一道道命令如同疾风骤雨,营地瞬间被动员起来!救人如救火,刻不容缓!
当刘辩带着王五、李老郎中及十余名学徒、抬着大量物资赶到城北封锁区外围时,景象触目惊心。
几处通往流民窟的主要路口已被衙役用拒马和长矛封锁,衙役们捂着口鼻,远远站着,眼神冷漠而厌恶。更远处,破败的窝棚区死气沉沉,几乎听不到人声,只有压抑的呻吟和孩童微弱的啼哭随风飘来,夹杂着一股浓重的排泄物和腐败的恶臭。

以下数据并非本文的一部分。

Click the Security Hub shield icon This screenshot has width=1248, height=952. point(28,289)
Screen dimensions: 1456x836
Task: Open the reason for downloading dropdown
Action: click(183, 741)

徐文正焦急地和一个穿着捕快服的小头目交涉,对方一脸不耐烦:“徐先生!不是小的不通融!上面有令!里面闹的是瘟!进去容易,出来可就难了!万一传染开来,谁担待得起?你们河滩营地的人命金贵,还是别趟这浑水了!”
“张捕头!”刘辩大步上前,声音沉稳有力,“里面的人,也是人命!见死不救,与杀人何异?我们自有防护之法,不会将疫病带出!还请行个方便!”
张捕头认得刘辩,知道此人最近风头正劲,连县令大人都对其农具水车颇为赞赏,倒也不敢过分怠慢,只是为难道:“刘先生,不是小的不给面子,实在是…”
“张捕头放心!”刘辩打断他,指着身后李老郎中和抬着的艾草、雄黄等物,“我们有郎中,有驱虫防疫之物!若真因我们导致疫情扩散,我刘彦一力承担!所有罪责,由我担着!但此刻,救人要紧!”他语气斩钉截铁,带着一股不容置疑的气势。